Patienten und Ärzte gut informieren

Hierüber ist noch wenig bekannt. „Frauen müssen besser über das höhere Risiko einer Depression nach einer Hirnverletzung informiert werden, auch wenn sie keine psychischen Probleme in der Vergangenheit hatten. Es ist wichtig, dass sie die Anzeichen und Symptome erkennen und wissen, wann sie Hilfe suchen sollten“, erklärt Freedman. Darüber hinaus ist es von entscheidender Bedeutung, dass Ärzte entsprechend geschult werden und schneller an die Möglichkeit einer Depression denken, wenn Frauen Opfer einer nicht angeborenen Hirnverletzung geworden sind.

Schwankende Hormonspiegel

Die amerikanischen Wissenschaftler analysierten neun Studien, in denen fast 700.000 Opfer von Gehirnerschütterungen oder Hirnprellungen untersucht wurden. Fast 30 Prozent der Teilnehmerinnen litten danach an einer Depression. Von den teilnehmenden Männern litten knapp 22 Prozent in der Zeit nach der Gehirnerschütterung oder Hirnprellung an einer Depression. Das bedeutet, dass die Wahrscheinlichkeit, an einer Depression zu erkranken, bei Frauen um 48 Prozent höher ist als bei Männern. Die Forschenden wissen nicht genau, warum Depressionen bei Frauen häufiger auftreten.

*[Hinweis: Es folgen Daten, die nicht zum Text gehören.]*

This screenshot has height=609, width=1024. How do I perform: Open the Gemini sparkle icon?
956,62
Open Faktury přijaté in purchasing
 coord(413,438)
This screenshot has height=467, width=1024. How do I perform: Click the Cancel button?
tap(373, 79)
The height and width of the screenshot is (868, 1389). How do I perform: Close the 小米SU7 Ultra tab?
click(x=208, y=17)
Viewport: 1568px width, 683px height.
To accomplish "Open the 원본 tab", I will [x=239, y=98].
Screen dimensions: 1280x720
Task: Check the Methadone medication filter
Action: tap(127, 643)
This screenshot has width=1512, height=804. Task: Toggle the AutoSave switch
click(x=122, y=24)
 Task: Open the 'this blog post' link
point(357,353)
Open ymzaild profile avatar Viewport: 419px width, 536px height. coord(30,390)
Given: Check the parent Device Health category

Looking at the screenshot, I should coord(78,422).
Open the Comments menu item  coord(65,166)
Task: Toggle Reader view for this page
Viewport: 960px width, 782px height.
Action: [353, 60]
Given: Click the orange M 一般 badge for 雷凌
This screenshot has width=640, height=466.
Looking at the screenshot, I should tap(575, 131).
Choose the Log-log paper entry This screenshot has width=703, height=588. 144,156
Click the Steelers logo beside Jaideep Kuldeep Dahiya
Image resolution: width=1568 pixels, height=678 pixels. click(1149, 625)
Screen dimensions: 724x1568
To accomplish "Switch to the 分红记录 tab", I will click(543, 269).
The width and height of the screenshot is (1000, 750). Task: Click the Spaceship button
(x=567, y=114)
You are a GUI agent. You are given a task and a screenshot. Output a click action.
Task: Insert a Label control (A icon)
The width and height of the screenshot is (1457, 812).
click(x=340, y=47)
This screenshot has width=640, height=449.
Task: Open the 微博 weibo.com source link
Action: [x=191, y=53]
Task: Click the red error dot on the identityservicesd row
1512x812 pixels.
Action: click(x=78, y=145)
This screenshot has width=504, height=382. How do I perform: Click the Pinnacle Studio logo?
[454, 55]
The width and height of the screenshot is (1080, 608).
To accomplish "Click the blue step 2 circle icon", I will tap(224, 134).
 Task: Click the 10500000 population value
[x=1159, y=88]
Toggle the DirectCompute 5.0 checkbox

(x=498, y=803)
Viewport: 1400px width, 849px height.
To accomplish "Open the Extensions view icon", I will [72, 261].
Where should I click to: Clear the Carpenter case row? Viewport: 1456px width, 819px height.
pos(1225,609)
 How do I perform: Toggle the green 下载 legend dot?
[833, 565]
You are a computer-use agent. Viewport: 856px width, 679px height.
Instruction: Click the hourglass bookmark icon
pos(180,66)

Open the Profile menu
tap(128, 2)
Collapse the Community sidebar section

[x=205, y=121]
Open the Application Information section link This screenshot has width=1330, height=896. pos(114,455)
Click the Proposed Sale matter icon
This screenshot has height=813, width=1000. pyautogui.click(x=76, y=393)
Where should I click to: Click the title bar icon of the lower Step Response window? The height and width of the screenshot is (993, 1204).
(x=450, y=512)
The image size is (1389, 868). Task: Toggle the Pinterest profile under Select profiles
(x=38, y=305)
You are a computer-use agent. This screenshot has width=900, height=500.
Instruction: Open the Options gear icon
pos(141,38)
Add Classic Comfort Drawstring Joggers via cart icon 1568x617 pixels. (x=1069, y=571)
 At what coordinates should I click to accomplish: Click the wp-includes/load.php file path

Es ist jedoch bekannt, dass Frauen generell ein höheres Risiko für die Erkrankung haben, was mit stark schwankenden Hormonspiegeln zusammenhängt.

Soziologische Gründe

„Der unterschiedliche Aufbau des Gehirns und der Gehirnschaltkreise bei Männern und Frauen in Verbindung mit Faktoren wie mangelnder sozialer Unterstützung, sozioökonomischer Status und unzureichenden Behandlungsmethoden kann dazu führen, dass Frauen nach einer Hirnverletzung anfälliger für Depressionen sind als Männer“, so der Wissenschaftler Benjamin Gruenbaum. Um nicht angeborenen Hirnverletzungen vorzubeugen, sollte man sich im Auto immer anschnallen und im Straßenverkehr sowie beim Sport möglichst einen Helm tragen, raten die Wissenschaftler.